1. A neck mounting structure for a string type musical instrument, comprising:
2. The combination of claim 1 including a head affixed to the other end of the said instrument neck;
3. The combination of claim 1 including means for affixing said neck saddle to said musical instrument.
4. The combination of claim 1 wherein said tongue curvature is a quasi-parabolic curve.
5. The combination of claim 1 wherein said arch curvature is a quasi-parabolic curve.
6. The combination of claim 1 including means for attaching said neck end to said neck socket.
7. The combination of claim 6 wherein said attaching means comprises metal-to-metal pressure points.
8. The combination of claim 7 wherein said pressure points comprise set screw/pressure pad combinations.
9. The combination of claim 8 wherein said set screws are threadedly engaged with inserts located in said neck saddle; and said pressure pads are affixed to the bottom of said neck ends.
10. A neck mounting structure for a guitar, comprising;
Description:
BACKGROUND
It is well known that a guitar, and other string instruments, are a complex intermix of parts that are chosen for their own particular characteristics and for the way that these parts interact with each other. This interaction, and the final tonal characteristics of the instrument, are determined to a great extent upon the manner in which the various component parts of the instruments are assemblied relative to each other.
For example, the instrument's body must be carefully shaped in order to bring out the desired tonal characteristics but the material of which the instrument body is made has a great deal to do with the resultant tones. Moreover, the strings must be carefully selected, carefully mounted, and carefully tensioned in order for them to produce the desired musical notes; but a suitable "bridge" must transmit the string vibrations to the instrument body. Furthermore, the strings must be fingered to vary their pitch and this requires a finger board that is matched to the rest of the instrument components. In addition to all of this, the tensional forces produced by the stretched strings are such that they tend to distort the instrument; and in order to prevent this distortion, the entire instrument must be designed and made in such a way that this distortion either does not occur or is minimized.
One of the most preplexing problems of instrument design is the attachment of the finger board to the instrument body; as this should be done in such a manner that it provides an esthetic appearance, suitable structural strength, satisfactory operative length, ease of adjustment, etc.
OBJECTS AND DRAWINGS
It is therefore the principal object of the present invention to provide an improved musical instrument.

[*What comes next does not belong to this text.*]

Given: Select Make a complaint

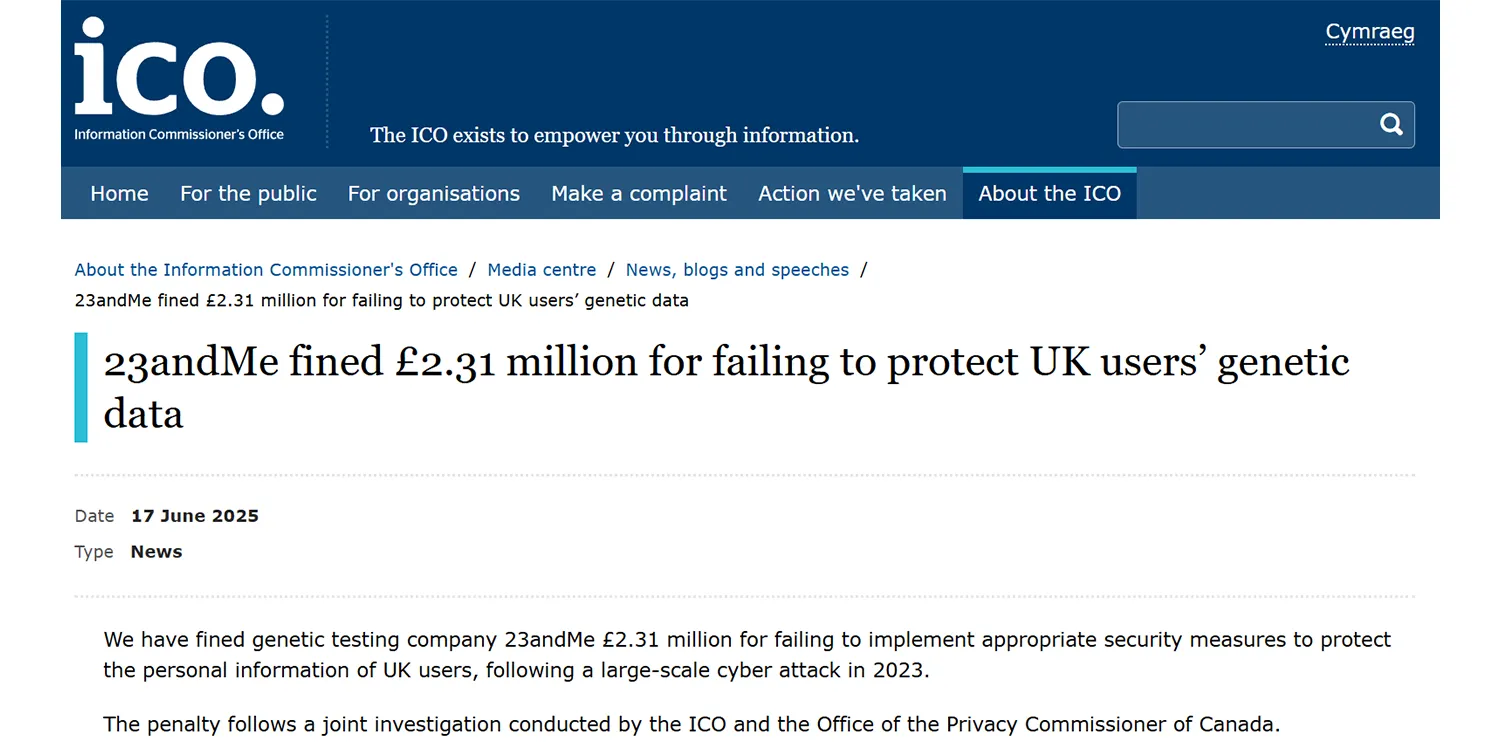Looking at the screenshot, I should [639, 194].
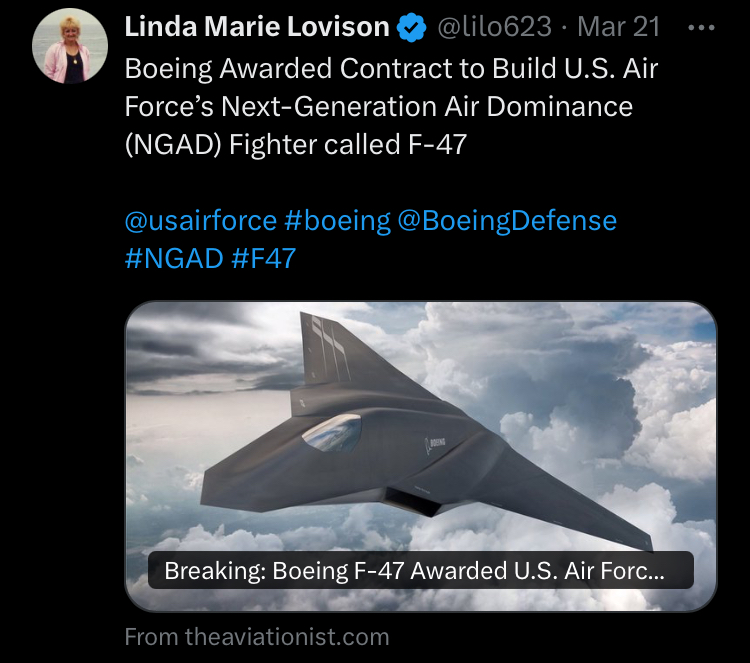Open the three-dot more options menu
750x663 pixels.
705,28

It is another object of the present invention to provide an improved musical instrument of the string type.
It is still another object of the present invention to provide an improved means for attaching the instrument's neck and finger board to the instrument's body.
It is a further object of the present invention to provide an improved adjustable means for attaching the instrument neck to the instrument body.
It is a still further object of the present invention to provide a method for easily attaching the instrument neck to the instrument body.
The attainment of these objects and others will be realized from the following detailed description, taken in conjunction with the drawings of which:
FIG. 1 shows a pictorial view of a string type musical instrument, specifically a guitar;
FIG. 2 shows a schematic, exploded, cross sectional view of the neck mounting;
FIG. 3 shows a plan view of the neck mounting;
FIG. 4 shows a longitudinal cross sectional view of the neck mounting in a preliminary state; and
FIG. 5 shows a longitudinal cross sectional view of the neck mounting in a final state.
SYNOPSIS
Broadly speaking, the present application discloses a neck mounting that causes the neck end of the instrument to mate with a neck socket; the mating being accomplished by means of quasi-parabolic curvatures that obviate binding, and additionally produce a pressure abutment that eliminates shear stress on other elements of the neck mounting.
Adjustment screws permit the control of the vertical angle between the instrument neck and the instrument body; these resultinG in a long lasting metal-to-metal contact.
INTRODUCTION
The Overall Instrument
FIG. 1 shows a pictorial view of a guitar 10 having a body 11; a plurality of strings 12 having one end thereof fastened in a suitable manner to the table 13 of guitar body 11. The other ends of strings 12 are attached in a tensional manner to a like plurality of tuning pegs 14 that are rotatably positioned in a head 15.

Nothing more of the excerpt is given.